**Tareas:**
1) Responde, a partir del texto sobre la captura de Antonio Ortiz, a estas preguntas:
(a) ¿Qué frase repetían los vecinos a los que se acercaba la prensa?
(b) ¿Cuántos años de prisión había cumplido Antonio Ortiz?
(c) ¿Qué aseguró una de las reporteras sobre la familia?
2) Indica si cada afirmación coincide con el texto sobre la captura de Antonio Ortiz, y justifica cada respuesta con una cita literal del texto:
(a) El historial delictivo de Antonio Ortiz incluía cargos de secuestro.
(b) Antonio Ortiz había cumplido cinco años de prisión.
(c) Los abusos por los que fue a prisión ocurrieron en la década de los ochenta.

**Texto proporcionado:**
==============================

En 
            cuanto capturan a un criminal, los tópicos caen y se arremolinan a 
            su alrededor como las hojas en otoño. Los vecinos requeridos a los 
            que acercaban las alcachofas de la prensa no dejaban de repetir el 
            mantra que se oye en estos casos: “Era un tipo normal”. Parece que 
            los periodistas estuvieran buscando a uno que les llevase la 
            contraria, que explicara que no, que el tío tenía los ojos tintos en 
            sangre y que babeaba en cuanto veía a una niña por la calle. Lo 
            mejor de todo es cuando una de las reporteras aseguró, en un exceso 
            de celo informativo, que “ni siquiera la familia sospechaba nada”, 
            una inferencia bastante arriesgada cuando, aparte de un largo 
            historial delictivo con cargos de secuestro, detención ilegal, 
            maltratos y robo con violencia, Antonio Ortiz había cumplido siete 
            años de prisión por abusos a una niña en la década de los noventa.

==============================

(Registros extraídos)
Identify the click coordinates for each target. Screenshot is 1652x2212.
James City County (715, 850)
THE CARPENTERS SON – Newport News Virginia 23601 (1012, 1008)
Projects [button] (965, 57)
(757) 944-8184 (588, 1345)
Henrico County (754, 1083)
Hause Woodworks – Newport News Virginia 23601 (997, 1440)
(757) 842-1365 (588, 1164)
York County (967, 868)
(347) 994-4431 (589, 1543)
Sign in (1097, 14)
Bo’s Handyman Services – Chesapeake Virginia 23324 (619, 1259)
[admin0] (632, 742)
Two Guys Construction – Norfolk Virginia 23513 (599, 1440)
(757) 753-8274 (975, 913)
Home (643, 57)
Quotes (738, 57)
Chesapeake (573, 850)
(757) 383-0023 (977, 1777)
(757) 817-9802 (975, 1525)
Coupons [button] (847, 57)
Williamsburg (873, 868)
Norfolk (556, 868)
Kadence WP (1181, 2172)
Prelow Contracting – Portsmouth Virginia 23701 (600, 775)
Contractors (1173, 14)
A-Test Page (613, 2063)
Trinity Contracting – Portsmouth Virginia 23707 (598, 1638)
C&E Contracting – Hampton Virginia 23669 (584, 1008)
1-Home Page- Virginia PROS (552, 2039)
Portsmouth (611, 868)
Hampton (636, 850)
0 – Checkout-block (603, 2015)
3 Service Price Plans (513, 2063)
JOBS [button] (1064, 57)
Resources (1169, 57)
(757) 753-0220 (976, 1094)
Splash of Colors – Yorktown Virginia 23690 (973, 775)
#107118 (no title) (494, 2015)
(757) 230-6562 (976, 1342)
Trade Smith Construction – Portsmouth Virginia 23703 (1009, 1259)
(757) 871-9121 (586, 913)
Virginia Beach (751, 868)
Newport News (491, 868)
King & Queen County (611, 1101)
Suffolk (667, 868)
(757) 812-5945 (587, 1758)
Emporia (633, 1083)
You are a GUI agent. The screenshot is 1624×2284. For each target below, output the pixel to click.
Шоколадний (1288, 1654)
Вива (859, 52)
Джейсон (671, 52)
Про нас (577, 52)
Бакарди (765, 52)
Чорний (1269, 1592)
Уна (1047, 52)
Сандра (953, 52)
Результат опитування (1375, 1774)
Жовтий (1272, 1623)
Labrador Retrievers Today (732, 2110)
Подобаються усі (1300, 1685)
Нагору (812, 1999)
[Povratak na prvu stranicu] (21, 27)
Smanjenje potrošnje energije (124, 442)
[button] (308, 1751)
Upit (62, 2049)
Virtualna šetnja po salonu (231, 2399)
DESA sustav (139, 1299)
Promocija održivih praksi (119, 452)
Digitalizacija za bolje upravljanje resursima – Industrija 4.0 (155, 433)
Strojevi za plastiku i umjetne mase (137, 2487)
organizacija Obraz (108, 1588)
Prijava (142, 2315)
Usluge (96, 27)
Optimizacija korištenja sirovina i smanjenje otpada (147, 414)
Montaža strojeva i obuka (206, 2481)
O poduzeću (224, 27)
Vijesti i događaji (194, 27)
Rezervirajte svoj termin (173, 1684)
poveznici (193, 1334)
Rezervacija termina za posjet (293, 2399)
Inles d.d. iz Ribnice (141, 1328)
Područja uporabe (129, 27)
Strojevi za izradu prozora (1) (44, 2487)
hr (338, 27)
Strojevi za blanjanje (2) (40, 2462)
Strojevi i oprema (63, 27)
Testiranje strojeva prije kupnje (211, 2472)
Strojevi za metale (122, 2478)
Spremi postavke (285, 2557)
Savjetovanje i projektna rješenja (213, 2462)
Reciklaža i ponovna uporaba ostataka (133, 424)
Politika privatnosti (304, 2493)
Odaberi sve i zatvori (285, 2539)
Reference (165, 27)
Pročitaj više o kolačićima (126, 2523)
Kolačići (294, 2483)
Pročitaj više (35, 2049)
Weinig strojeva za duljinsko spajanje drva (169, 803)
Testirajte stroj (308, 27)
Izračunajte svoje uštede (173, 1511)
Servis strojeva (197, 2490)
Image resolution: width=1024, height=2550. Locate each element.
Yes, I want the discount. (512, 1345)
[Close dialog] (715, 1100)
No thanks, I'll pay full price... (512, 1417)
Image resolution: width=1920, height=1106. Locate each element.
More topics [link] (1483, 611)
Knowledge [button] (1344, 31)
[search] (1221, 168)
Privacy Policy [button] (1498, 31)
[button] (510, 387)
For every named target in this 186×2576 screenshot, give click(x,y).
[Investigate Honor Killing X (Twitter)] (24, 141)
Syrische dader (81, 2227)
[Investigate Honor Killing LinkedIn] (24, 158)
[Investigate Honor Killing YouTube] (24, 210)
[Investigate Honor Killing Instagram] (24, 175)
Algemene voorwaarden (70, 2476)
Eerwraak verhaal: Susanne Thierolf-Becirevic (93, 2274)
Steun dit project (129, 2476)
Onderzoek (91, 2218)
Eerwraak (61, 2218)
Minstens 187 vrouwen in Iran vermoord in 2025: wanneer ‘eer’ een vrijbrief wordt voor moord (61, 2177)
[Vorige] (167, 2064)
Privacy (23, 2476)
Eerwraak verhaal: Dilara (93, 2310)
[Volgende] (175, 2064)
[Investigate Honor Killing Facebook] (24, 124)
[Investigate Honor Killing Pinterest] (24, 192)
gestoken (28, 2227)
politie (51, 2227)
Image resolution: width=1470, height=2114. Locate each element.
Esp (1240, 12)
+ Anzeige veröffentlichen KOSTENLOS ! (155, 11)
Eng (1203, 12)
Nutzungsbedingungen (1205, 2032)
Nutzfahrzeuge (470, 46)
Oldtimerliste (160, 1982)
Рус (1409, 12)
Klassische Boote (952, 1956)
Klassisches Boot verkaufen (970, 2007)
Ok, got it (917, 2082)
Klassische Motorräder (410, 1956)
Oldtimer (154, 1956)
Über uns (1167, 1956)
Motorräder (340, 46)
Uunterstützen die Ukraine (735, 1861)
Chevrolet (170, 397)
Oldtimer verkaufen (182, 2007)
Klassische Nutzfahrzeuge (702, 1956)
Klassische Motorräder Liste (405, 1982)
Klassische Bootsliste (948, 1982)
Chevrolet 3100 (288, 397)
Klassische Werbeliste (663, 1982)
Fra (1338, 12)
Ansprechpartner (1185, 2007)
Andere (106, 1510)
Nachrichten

==============================

**Respuestas:**
1)
(a) “Era un tipo normal”.
(b) Siete años.
(c) Que “ni siquiera la familia sospechaba nada”.

2)
(a) Sí: “un largo historial delictivo con cargos de secuestro, detención ilegal, maltratos y robo con violencia”.
(b) No: “había cumplido siete años de prisión”.
(c) No: “en la década de los noventa”.